The CFPB announced on June 17 that it would delay the effective date of the “Know Before You Owe” rule until October 1, 2015. However, the proposed rule issued by the Bureau on June 25 now delays the effective date to Saturday, October 3, in part because it “may allow for smoother implementation by affording industry time over the weekend to launch new systems configurations and to test systems.” This rule, more commonly called the TRID (TILA-RESPA Integrated Disclosure) rule, seeks to provide customers a better understanding of their loan product when purchasing a home, while imposing countless new regulatory requirements upon the mortgage lending industry.

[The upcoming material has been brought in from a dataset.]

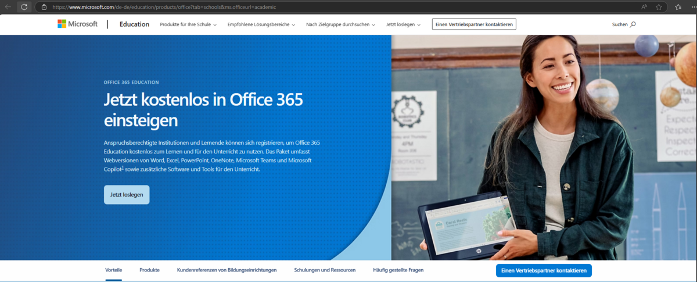Add page to favorites with star icon
The image size is (697, 282).
point(659,7)
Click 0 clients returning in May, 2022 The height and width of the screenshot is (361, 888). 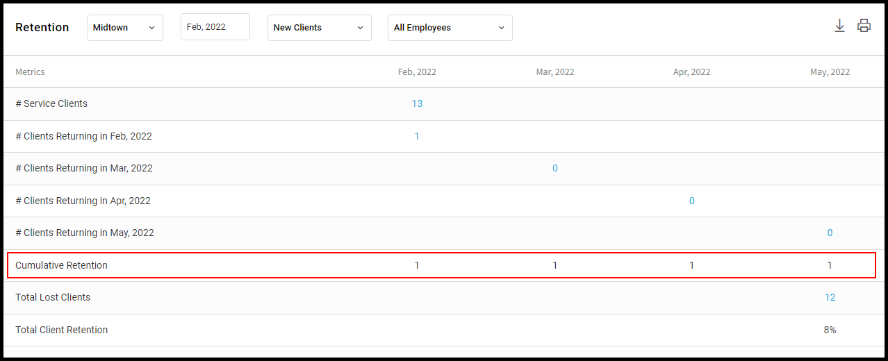[x=830, y=233]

The CFPB announced that the delay was necessary “[b]ecause of an administrative error on the Bureau’s part in complying with the [Congressional Review Act] with respect to the TILA-RESPA Final Rule.” This “administrative error” was a failure to timely file with Congress a two-page form giving official notice of the new rule’s implementation. However, rather than merely delaying the implementation the required two weeks until mid-August, the CFPB extended the implementation until October 3, giving an additional six-week cushion.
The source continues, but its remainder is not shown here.